Posted on 02/28/2006 4:05:45 AM PST by PatrickHenry
House lawmakers scuttled a bill that would have required public school students to be told that evolution is not empirically proven - the latest setback for critics of evolution.
The bill's sponsor, Republican state Sen. Chris Buttars, had said it was time to rein in teachers who were teaching that man descended from apes and rattling the faith of students. The Senate earlier passed the measure 16-12.
But the bill failed in the House on a 28-46 vote Monday. The bill would have required teachers to tell students that evolution is not a fact and the state doesn't endorse the theory.
Rep. Scott Wyatt, a Republican, said he feared passing the bill would force the state to then address hundreds of other scientific theories - "from Quantum physics to Freud" - in the same manner.
"I would leave you with two questions," Wyatt said. "If we decide to weigh in on this part, are we going to begin weighing in on all the others and are we the correct body to do that?"
Buttars said he didn't believe the defeat means that most House members think Charles Darwin's theory of evolution is correct.
"I don't believe that anybody in there really wants their kids to be taught that their great-grandfather was an ape," Buttars said.

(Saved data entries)
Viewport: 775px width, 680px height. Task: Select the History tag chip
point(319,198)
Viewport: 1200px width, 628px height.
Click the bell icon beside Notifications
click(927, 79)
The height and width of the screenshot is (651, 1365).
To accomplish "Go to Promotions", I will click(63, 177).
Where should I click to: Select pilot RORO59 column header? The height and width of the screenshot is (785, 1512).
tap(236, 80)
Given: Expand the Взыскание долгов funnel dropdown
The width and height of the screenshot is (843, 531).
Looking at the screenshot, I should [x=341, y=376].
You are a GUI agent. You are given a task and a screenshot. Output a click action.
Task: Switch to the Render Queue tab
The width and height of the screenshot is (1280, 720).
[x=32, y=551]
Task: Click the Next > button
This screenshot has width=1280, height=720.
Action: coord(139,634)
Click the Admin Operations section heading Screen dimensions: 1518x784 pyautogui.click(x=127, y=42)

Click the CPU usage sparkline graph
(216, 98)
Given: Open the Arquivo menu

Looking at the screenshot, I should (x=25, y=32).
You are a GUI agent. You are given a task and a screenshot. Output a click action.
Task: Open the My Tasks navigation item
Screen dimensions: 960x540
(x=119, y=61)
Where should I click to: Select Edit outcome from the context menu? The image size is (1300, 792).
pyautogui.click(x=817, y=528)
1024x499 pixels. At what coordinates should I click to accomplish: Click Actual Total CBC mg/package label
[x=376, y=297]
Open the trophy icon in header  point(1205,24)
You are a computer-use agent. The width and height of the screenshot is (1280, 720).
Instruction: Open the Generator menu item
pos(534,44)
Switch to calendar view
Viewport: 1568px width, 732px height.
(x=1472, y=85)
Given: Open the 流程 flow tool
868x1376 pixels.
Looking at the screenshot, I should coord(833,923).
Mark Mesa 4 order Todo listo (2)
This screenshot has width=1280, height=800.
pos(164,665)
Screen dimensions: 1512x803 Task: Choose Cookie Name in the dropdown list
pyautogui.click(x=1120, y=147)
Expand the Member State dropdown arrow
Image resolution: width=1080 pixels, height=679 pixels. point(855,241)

CHECK YOUR UNDERSTANDING:
a) Can you extract the stretch of the evolution bill article from "Posted on 02/28/2006" through "the measure 16-12."?
b) Could you extend the article on the defeated evolution bill, picking up right after its final sentence?
These entries have nothing to do with the article about the evolution bill.

ANSWER SECTION:
a)
Posted on 02/28/2006 4:05:45 AM PST by PatrickHenry
House lawmakers scuttled a bill that would have required public school students to be told that evolution is not empirically proven - the latest setback for critics of evolution.
The bill's sponsor, Republican state Sen. Chris Buttars, had said it was time to rein in teachers who were teaching that man descended from apes and rattling the faith of students. The Senate earlier passed the measure 16-12.

b)
The vote represents the latest loss for critics of evolution. In December, a federal judge barred the school system in Dover, Pa., from teaching intelligent design alongside evolution in high school biology classes.
Also last year, a federal judge ordered the school system in suburban Atlanta's Cobb County to remove from biology textbooks stickers that called evolution a theory, not a fact.
Earlier this year, a rural California school district canceled an elective philosophy course on intelligent design and agreed never to promote the topic in class again.
But critics of evolution got a boost in Kansas in November when the state Board of Education adopted new science teaching standards that treat evolution as a flawed theory, defying the view of science groups.
Likewise...
If all male humans are descended from Mr. Missing Link, where did the variation come from?
We now return you to the regularly-scheduled Elsie-thon.
Already answered, but I forget that you can't read. Mutations occur, and the lineage of mutations can be used to trace migrations and descent. There is no possible lineage leading to a single male within recorded history.
Because Noah's wife does not have a Y chromosome. Please try to keep up.
I think we've established that our creationist friends don't understand sex, except possibly in the Hollywood sense. That seems to be their source of information about evolution also. Hollywood movies.
Thanks. I enjoy postings from out-of-the way publications.
Except there were four (count them, 4) human X chromosomes on the Ark and only one (1) human Y chromosome. Now, why don't you answer the question?
If humans descended from Noah, why are there still people named Noah?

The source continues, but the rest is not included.